Note: This online survey is not based on a probability sample and therefore no estimates of theoretical sampling error can be calculated.

chickelit said...

I think what PJ is getting at is there's nothing wrong with people not knowing both the over and under valuation of their homes, as reflected in ephemeral zillow valuations.

Believe it or not there are people out there who still think in terms of housing values closer to their historical average values. Those people, almost by definition, do not live in "hot" zones. They still count for something (and they vote)

Rob Dawg said...

Okay, my predialian manse is like 4 sigma atypical (like its owner) but the big z has it at the same price Feb 08 as Oct 06 and Aug 05 and Apr 05. In Aug 05 I probably could have gotten 30% more and today probably 10% less.

That's why I agree that z is at best useless at this point. I still maintain that knowing the proper value range of your assets and liabilities is sound financial planning. If your house has doubled in value and you don't live in California you need to plan for a huge tax increase next reassessment. If it has lost substantial value, even if you are staying put you are still leaving money on the table by not asking for lower taxes. And if re-fi rates suddenly break down for a short period it is important to know if you can qualify and act quickly or whether you need to plan to bring cash to the table to get the lower rate. In short, it matters.

s said...

What rational person wouldn't want to know the value of something they own, especially if they also owe a lot of money to the bank on it. Even more so when it determines how much tax they pay.

Even if you bought a house to live in, and have done so 20 years and plan on staying there at least 20 more. You might change your mind if you found out that $75,000 house you bought would now fetch $7 billion on the market and you could retire back in the Italian homeland (or whatever) by taking the suckers money.

If the house is now worth 50% of what you owe the bank, that knowledge is important and should impact your choices - whether you can afford the payments or not.

Bob said...

Well, then stop bitchin' and do something about it --tell Zillow. Zillow depends on outside input for QC.

Anything that gets RE info out of the clutches of realtors is good thing, as is competition.

Rob Dawg said...

NO! Do not tell Zillow.

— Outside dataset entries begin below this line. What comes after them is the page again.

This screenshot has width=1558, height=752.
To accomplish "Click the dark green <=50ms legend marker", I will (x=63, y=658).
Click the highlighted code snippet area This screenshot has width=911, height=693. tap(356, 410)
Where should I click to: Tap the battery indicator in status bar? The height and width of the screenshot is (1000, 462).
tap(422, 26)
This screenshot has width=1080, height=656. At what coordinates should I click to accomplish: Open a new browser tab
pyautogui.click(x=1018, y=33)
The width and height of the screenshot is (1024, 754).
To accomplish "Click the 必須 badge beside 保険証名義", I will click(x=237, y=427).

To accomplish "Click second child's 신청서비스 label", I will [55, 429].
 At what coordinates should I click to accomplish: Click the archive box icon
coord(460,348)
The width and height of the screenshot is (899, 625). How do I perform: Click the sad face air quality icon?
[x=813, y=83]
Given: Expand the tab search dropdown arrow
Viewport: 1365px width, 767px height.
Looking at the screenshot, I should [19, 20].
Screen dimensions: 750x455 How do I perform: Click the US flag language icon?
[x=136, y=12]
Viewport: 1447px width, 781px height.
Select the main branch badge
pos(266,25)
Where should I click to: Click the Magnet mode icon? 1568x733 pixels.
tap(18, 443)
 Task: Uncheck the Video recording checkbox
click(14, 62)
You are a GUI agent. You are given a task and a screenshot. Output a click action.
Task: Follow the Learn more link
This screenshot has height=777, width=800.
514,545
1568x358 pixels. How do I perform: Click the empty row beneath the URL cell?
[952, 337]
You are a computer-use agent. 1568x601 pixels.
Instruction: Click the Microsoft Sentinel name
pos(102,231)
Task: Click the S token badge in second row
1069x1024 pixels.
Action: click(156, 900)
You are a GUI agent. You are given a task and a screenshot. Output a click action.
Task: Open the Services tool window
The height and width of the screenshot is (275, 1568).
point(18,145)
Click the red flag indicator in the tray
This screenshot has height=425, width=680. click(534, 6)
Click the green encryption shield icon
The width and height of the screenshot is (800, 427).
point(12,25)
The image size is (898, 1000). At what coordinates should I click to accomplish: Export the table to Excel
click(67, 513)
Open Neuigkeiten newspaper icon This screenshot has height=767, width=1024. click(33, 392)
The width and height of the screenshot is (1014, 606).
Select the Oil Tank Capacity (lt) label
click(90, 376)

Data has value. Zillow is attempting to capture that value (good for them). You need to be compensated for your efforts. Don't get fooled into working for Zillow for free.

Jean ValJean said...

So.. where's the favor?

pjm said...

S, "What rational person wouldn't want to know the value of something they own, especially if they also owe a lot of money to the bank on it. Even more so when it determines how much tax they pay."

The problem that got us where we are is that somewhere along the line people started thinking of their house as an investment, like buying a stock, instead of thinking of it as a smart way to avoid rent and have place to live. Tracking the price every day, taking money out when it goes up, panicing when it goes down.

If I buy a clasic car that I don't need, with the intent to sell for profit in the future or borrow against it as the value goes up, then it would be important to me to frequently track it's value. However, it makes no difference to me what my 2004 Toyota, that I plan on keeping for 5 more years, is worth until it's time to sell. It could be worth $20k right now, or only $5K. I don't know because it makes no difference to me either way. I need my car; it's not for sale. Now, purhaps my Toyota is unusually rare and spiked up in value to $100K and then a year later came back down. Then yes, your right, I'm a fool for not paying attention and making a hefty profit. But, if all cars rose in value to $100K then if I sold it I would still have to buy a replacement at a comprable cost.

Most people I've found don't count their primary residence as part of their financial planning. You have to live somewhere, and unless you've saved so little that your retirement requires either a reverse mortgage or selling your home to get your equity out and either rent or live with your kids, the value doesn't matter to you. And even then, the value only matters at time of purchase or as you get closer to selling.

pjm said...

S: "If the house is now worth 50% of what you owe the bank, that knowledge is important and should impact your choices - whether you can afford the payments or not."

How is your ability to afford your payments determined by the current value of the asset? True, property taxes will go up if the property value increases, but you can either afford the payments or you can't and property taxes are only a portion of your payment so even a 50% increase in property taxes will not increase your payment by that much.

If your home price dropped 50%, it's unlikely property taxes will go up much, if at all. Your payments would be the same, or less.

When you first drive a new car off the lot, you're upside down on you're loan and owe more than it's worth. Should that make you freak out as well.

The problem is that many people bought more house than they could afford in anticipation of making money on appreciation. That's speculation with borrowed money and is not a good idea unless you know what you are doing.

Property Flopper said...

PJM -

I think what "S" meant by knowing the house is worth 50% of what you owe being important is that at that point, it would most likely make sense for you to walk away. You'd be throwing money away to keep paying on the house.

Rent somewhere instead.

pjm said...

Property Flopper-

True, I guess we do live in a society now where if you make a mistake you just walk away and leave someone else holding the bag. At least for me, I pay for my own mistakes. Call it old fashioned.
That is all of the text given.